In Romans, for example, Paul appeals to the example of the Macedonians and Achaians to ask the Romans to give: “Macedonia and Achaia were pleased to share their resources with the poor among the saints at Jerusalem,” he writes, “and indeed they owe it to them, for if the gentiles have come to share in their spiritual blessings, they ought also to be of service to them in material things” (Romans 15:26–27).  Paul’s joy-filled letter to the Philippians was prompted at least in part by the Philippians’ generous giving: “For even when I was in Thessalonica,” Paul writes, “you sent me help for my needs more than once… a fragrant offering, a sacrifice acceptable and pleasing to God” (4:16–18).  In addition to references to generous giving in 1 Corinthians (16:1–14) and in Galatians (2:10), Paul’s most extensive reference to giving is found in 2 Corinthians, which contains not one but two lengthy stewardship appeals.  It is in these appeals in 2 Corinthians that Paul tells us that generous giving aligns us with Christ: “For you know the generous act of our Lord Jesus Christ, that though he was rich, yet for your sakes he became poor, so that by his poverty you might become rich” (8:9).  It is in 2 Corinthians that Paul reminds us that “the one who sows sparingly will also reap sparingly, and the one who sows bountifully will also reap bountifully” (9:6).  It is in 2 Corinthians that Paul famously advises that “Each of you must give as you have made up your mind, not regretfully or under compulsion, for God loves a cheerful giver” (9:7).  It is here that Paul assures us that when we give generously, we will in a mysterious way still have enough: “He who supplies seed to the sower and bread for food will supply and multiply your seed for sowing and increase the harvest of your righteousness” (9:10).  And it is here that Paul reminds us that giving, rather than depleting, enriches the giver: “You will be enriched in every way for your great generosity, which will produce thanksgiving to God through us” (9:11).

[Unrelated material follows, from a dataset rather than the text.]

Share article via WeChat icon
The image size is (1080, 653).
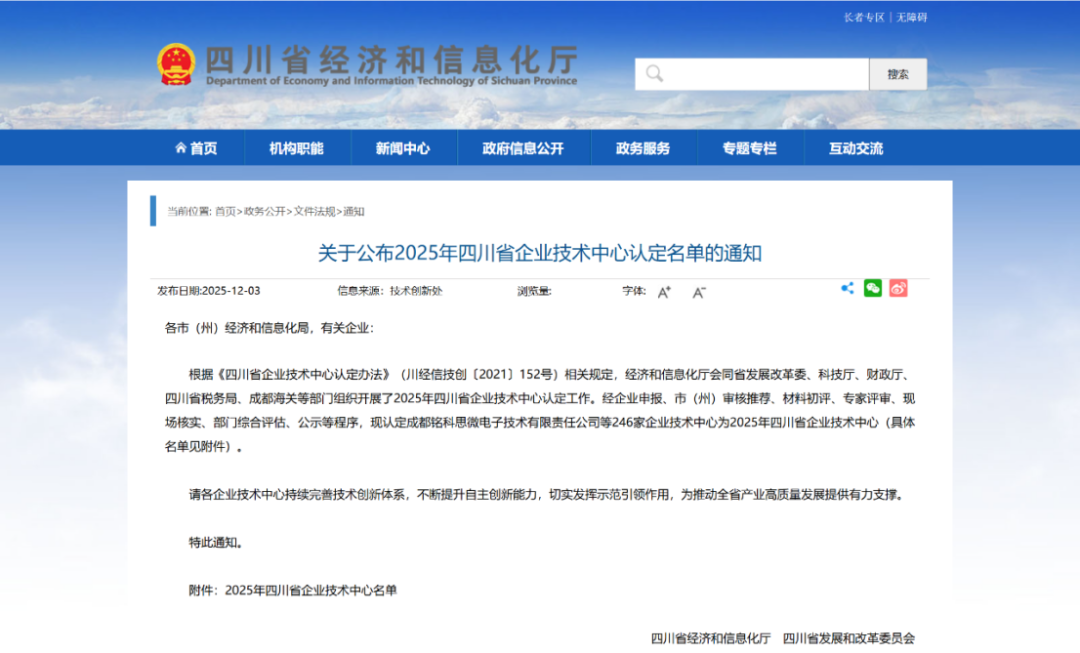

As we consider what we might pledge to Trinity Parish for the coming year, I invite us not to regard our pledge merely as giving to an institution to help keep the lights on and the roof tight.  Though those things do cost money, giving to God and God’s work is about much more than maintenance and survival.  If Paul’s epistles are any indication, giving generously to God and God’s work is not a maintenance matter but a spiritual matter.  Giving generously to God and God’s work brings abundant joy, fosters gratitude, progresses our faith (Phil 1:25), unites us with Christ, deepens relationship with one other, opens us to receiving God’s gifts, frees us from anxiety, brings peace, brings satisfaction, nurtures our prayer, opens to us a way of excellence, sets our priorities in order, showers us with abundance, leaves us enriched… and—did I say?—brings abundant joy and gratitude?  And brings more joy and more gratitude?  I have never met a 10% giver who did not have joy.  I have met plenty of, say, 1% givers who were looking for joy, but whose rationalizations about their giving (which are probably ultimately fears) precluded their joy.  Why not next week become a generous giver, maybe even this year (if you have not already done so) making the leap to being a 10% giver?  Our generous giving is not about helping the church to survive, but is rather about offering our hearts—our souls, our lives—the space to thrive in Jesus Christ.